OnMilwaukee’s Herbie Hancock’s big break: Curro’s, Milwaukee, 1960

Herbie Hancock’s big break
Curro’s, Milwaukee, 1960

Story: Bobby Tanzilo. Published October 11, 2017 at 9:03am. Illustration and design: Jason McDowell

Though he’s long been an international music superstar with 14 Grammys and an Oscar above his fireplace, Chicago native Herbie Hancock’s career was just beginning to take off in the autumn of 1960.

Hancock – who plays at The Pabst Theater on Oct. 20 – credits his second professional gig, which took place in Brew City with really launching his career.

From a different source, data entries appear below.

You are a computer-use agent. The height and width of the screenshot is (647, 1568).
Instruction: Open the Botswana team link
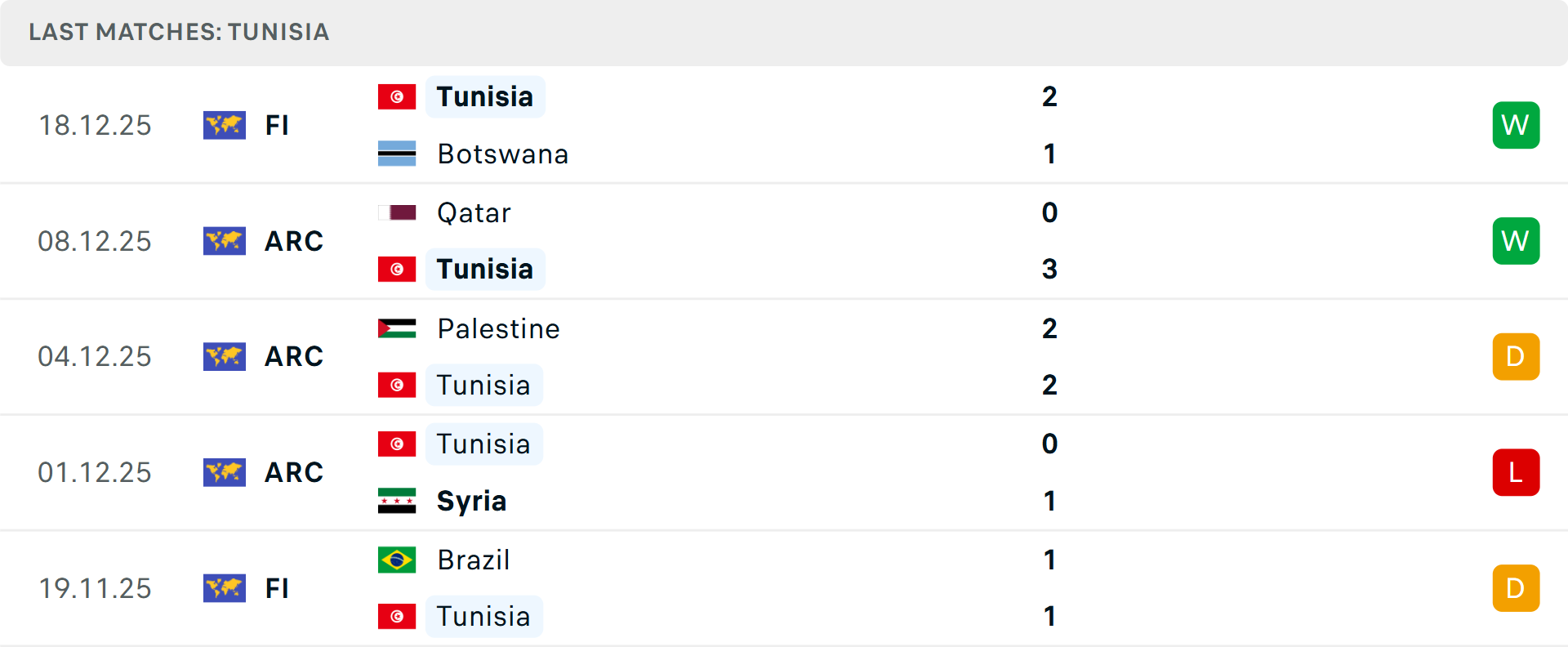(x=502, y=154)
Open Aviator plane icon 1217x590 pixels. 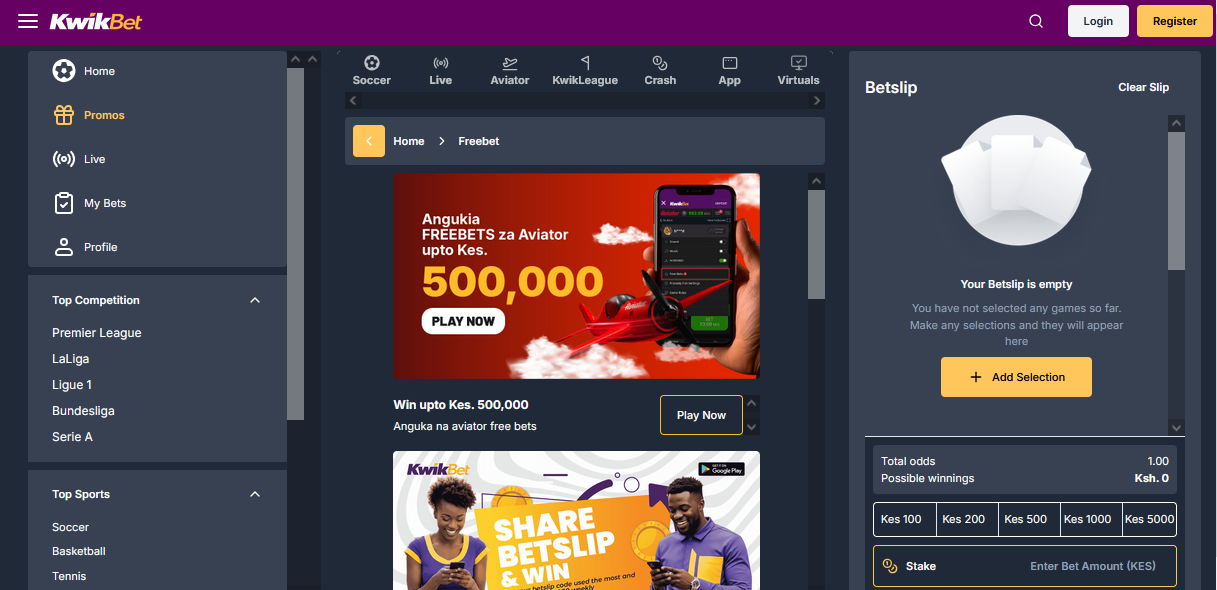coord(510,63)
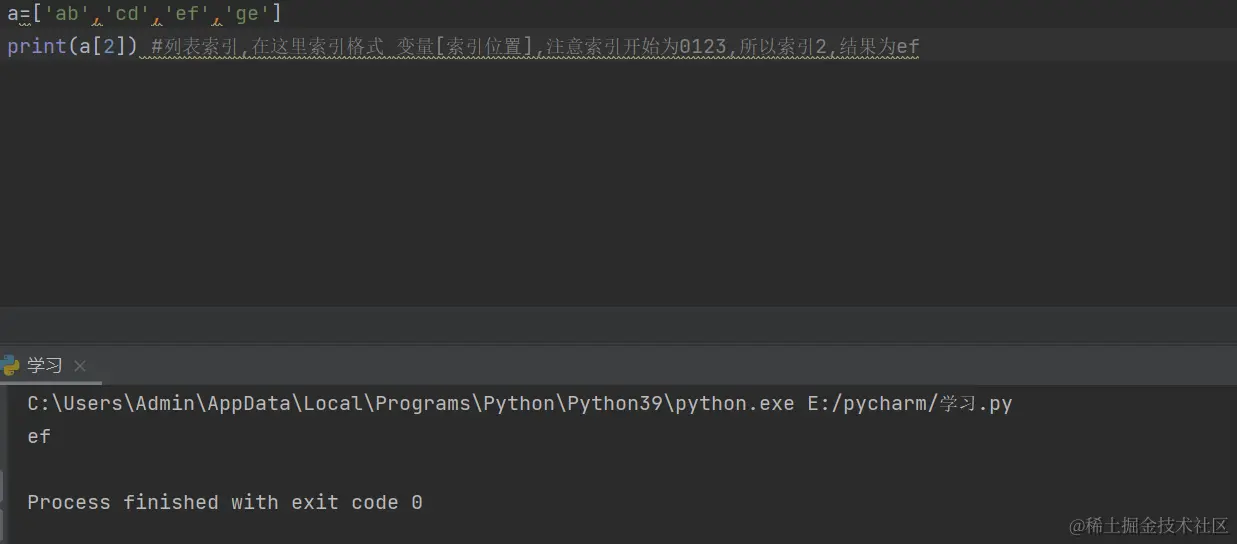Image resolution: width=1237 pixels, height=544 pixels.
Task: Close the 学习 run tab
Action: click(x=81, y=366)
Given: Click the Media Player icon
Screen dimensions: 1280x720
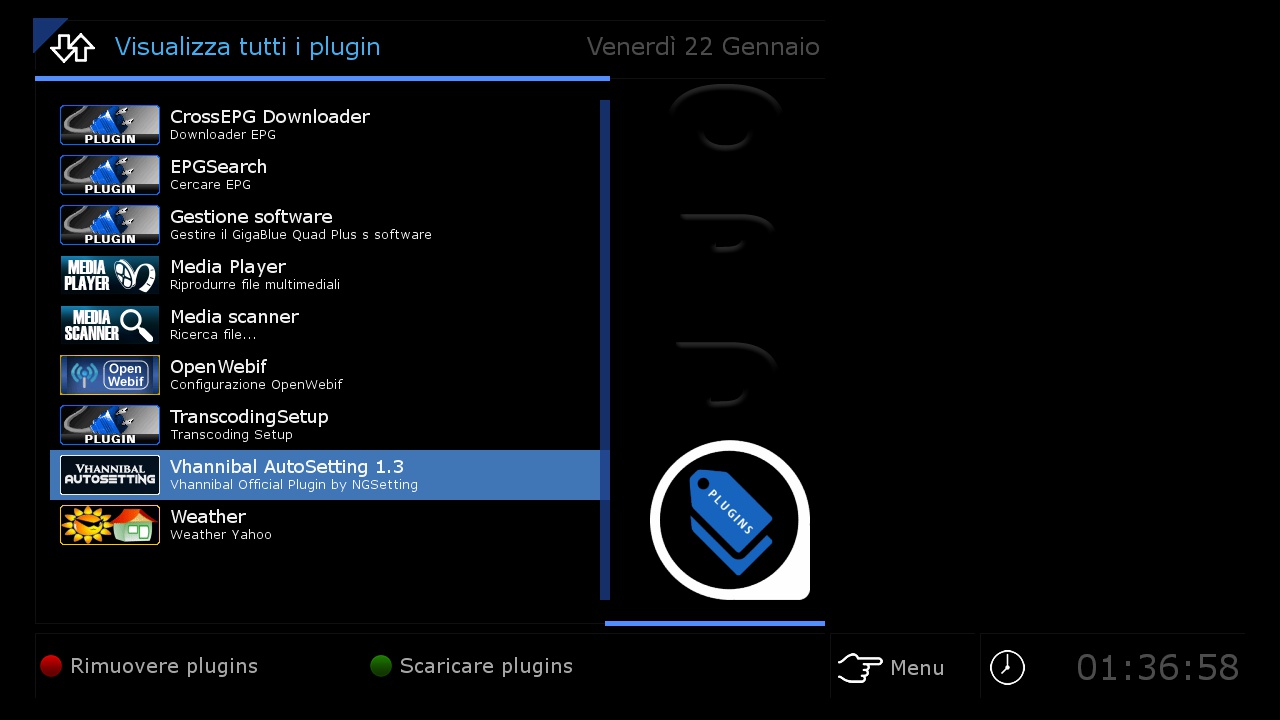Looking at the screenshot, I should [110, 275].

“I had just graduated from college that year,” told me recently. “I say that loosely because they weren’t able to give me the degree then. I had flunked one of the prerequisites, which I took later on, a couple years later, and then they sent me the degree in the mail. But anyway I finished my four years of college. And I was working in the post office.”

Hancock had started on the piano at age 7, studying classical music and making such impressive, rapid progress that many thought he was a prodigy. Indeed, by the age of 11, Hancock played the first movement of Mozart’s Piano Concerto No. 26 in D Major, K. 537 (Coronation) with the Chicago Symphony Orchestra at a youth concert.

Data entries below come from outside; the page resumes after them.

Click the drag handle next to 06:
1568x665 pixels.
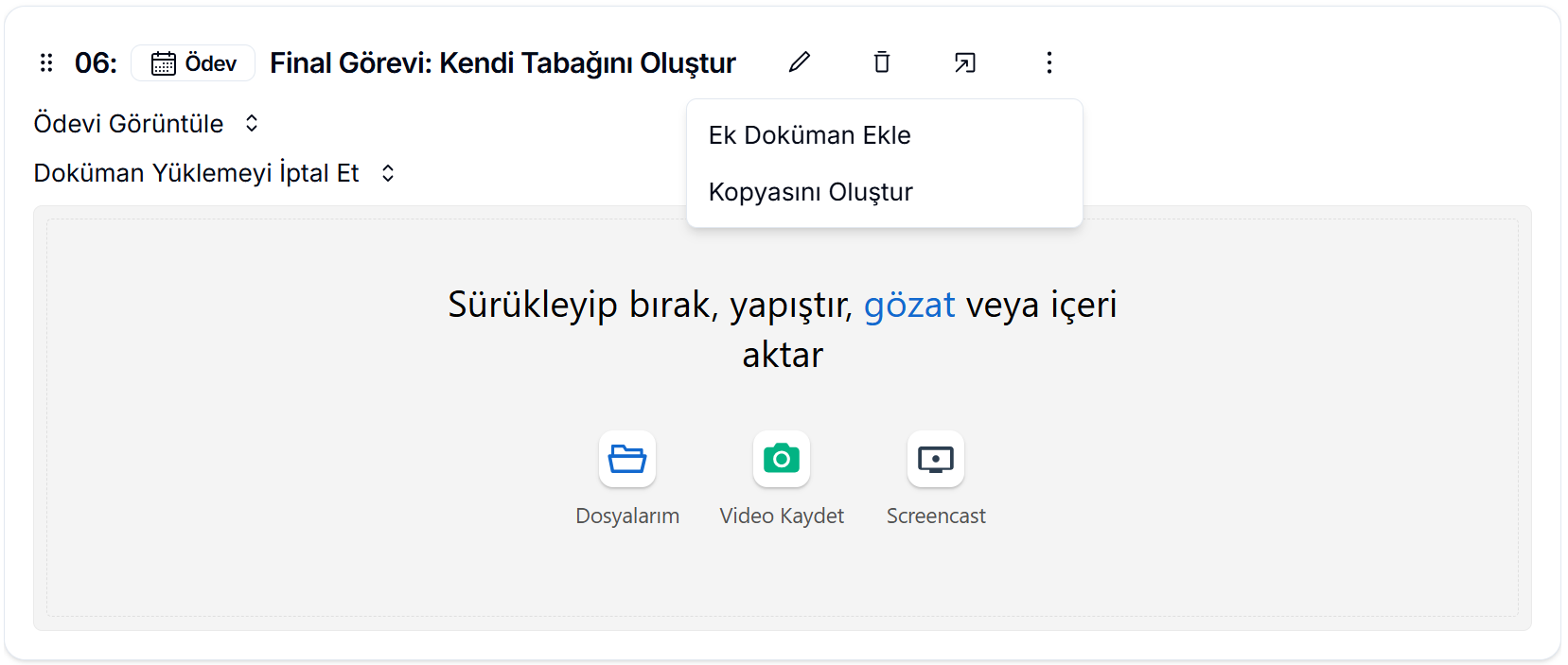pos(46,63)
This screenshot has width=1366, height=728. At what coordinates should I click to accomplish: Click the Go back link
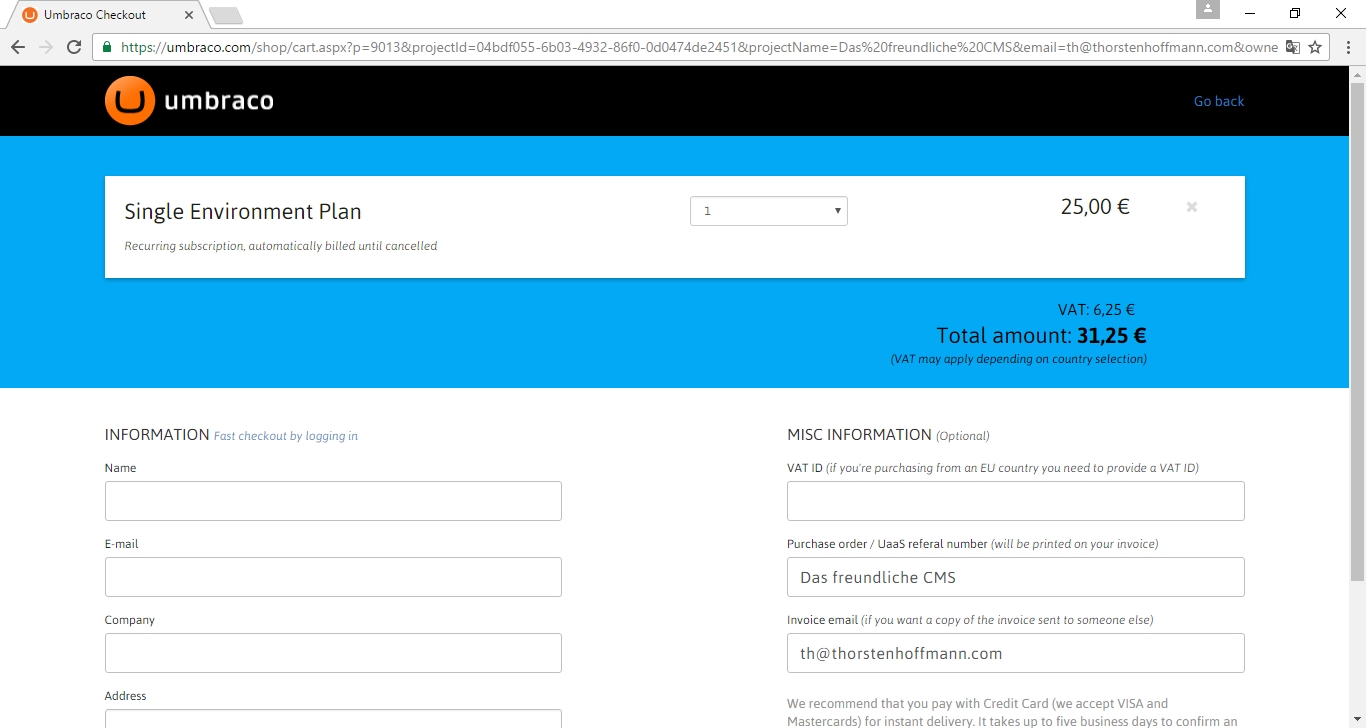tap(1218, 101)
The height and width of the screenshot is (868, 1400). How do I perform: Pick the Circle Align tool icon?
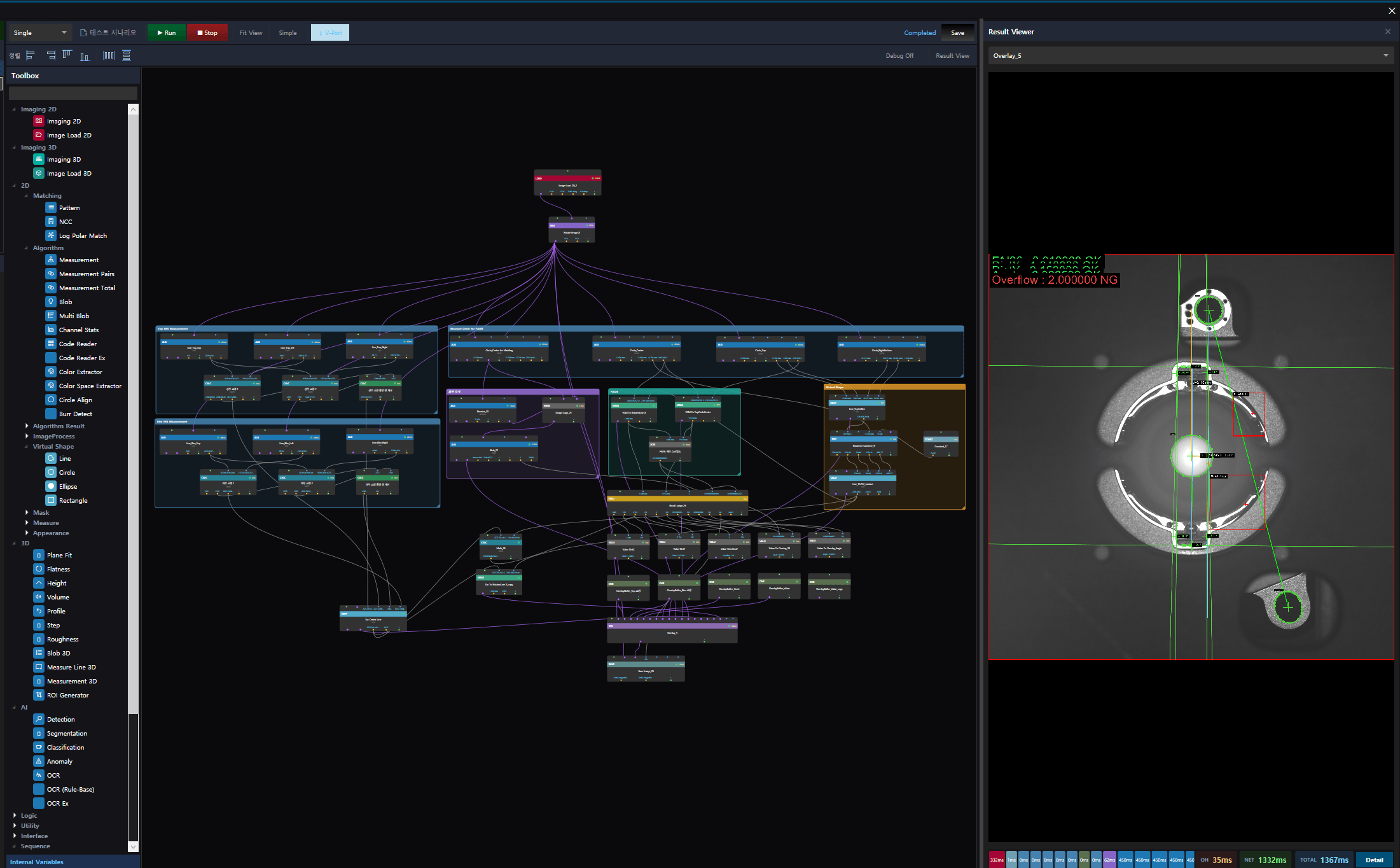pyautogui.click(x=51, y=400)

His jazz education was less formal, though he did study with Chris Anderson and with Billy Wallace – a Milwaukee pianist who got his start playing in his high school band in the 1940s and relocated to Chicago in the ‘50s.

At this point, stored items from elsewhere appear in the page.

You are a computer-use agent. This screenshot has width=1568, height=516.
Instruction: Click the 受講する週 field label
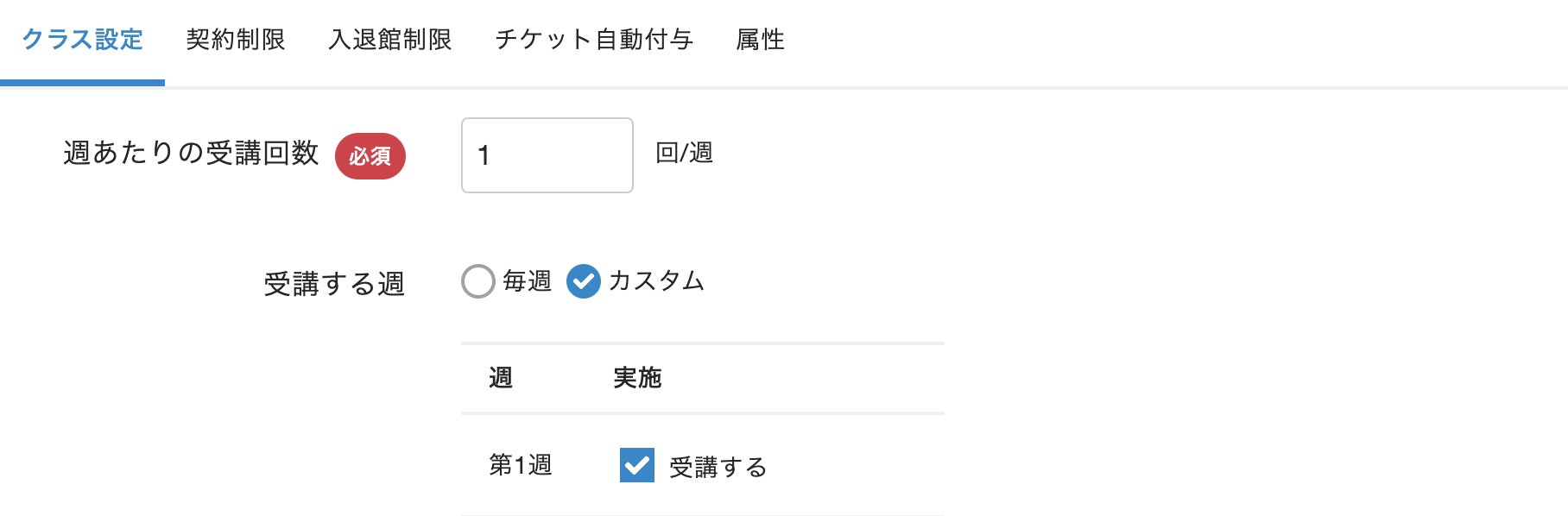pyautogui.click(x=334, y=284)
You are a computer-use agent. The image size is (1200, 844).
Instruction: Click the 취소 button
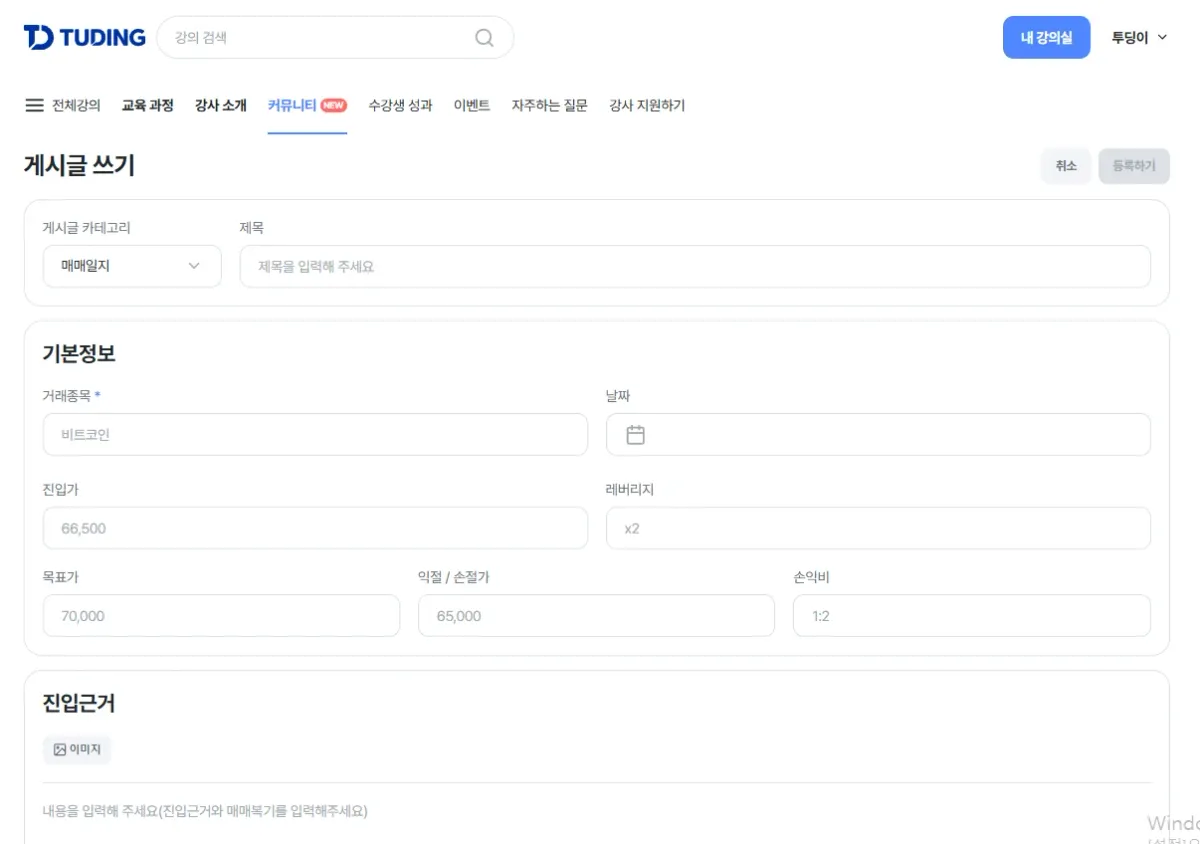coord(1066,166)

During his stint in the post office, Hancock would moonlight in Windy City jazz clubs.

“I often had to take the train to and from the gigs,” he wrote in his autobiography, “Possibilities,” “so I’d be slumped over in exhaustion, on the ‘L’ as it shuddered down to the south side in the early-morning hours.”

But the woodshedding and the gigging paid dividends in the form of a call from Coleman Hawkins, who was by then one of the two veteran giants of the jazz tenor saxophone, along with Lester Young. Hawkins’ 1939 recording of “Body & Soul” remains, even today, one of the landmark moments in recorded jazz.

Coleman Hawkins “Body and Soul” (1939)

“I would have been excited just to be in the same room with a player like Coleman Hawkins,” wrote Hancock, “much less actually get to play with him.”

But when Hawkins’ regular pianist Jodie Christian couldn’t make the gig, the saxophonist’s drummer Louis Taylor – who had played with Hancock at some gigs around town – suggested Herbie, the 20-year-old prodigy found himself on stage with Coleman Hawkins for two straight weeks at Chicago’s Cloisters.

“I felt honored to share the stage with him and excited at the thought of what I might learn, but I was also nervous, hoping I could hold up my end of the bargain,” Hancock recalled in his book. “He encouraged me and tried to make me feel comfortable onstage, and I think he was pleased with how I played.”

Nabbing that gig led Hancock to quit the post office in October 1960. And he didn’t regret it.

“To hear him play and improvise over chord changes,” Hancock reminisced when we spoke. “He was so advanced for a person of his age at that time. ... Oh hell yeah (he was a master). And he played ‘Body and Soul’ every set, every night. He played chorus after chorus and he just played it inside out, it was fantastic. I learned so much.”

The only hitch was that Hawkins wasn’t looking for a pianist. He was touring and picking up musicians as sidemen in each town.

“He gave me a chance. That was a very important gig for me. But it was very common for musicians to come through and pick up a band. He was traveling without a band. So whatever city he’d go to, he’d play with different people. This was gonna be a thing where you were gonna play and then he was gonna go to the next town and play with the next guy, then he was gonna go to the next...”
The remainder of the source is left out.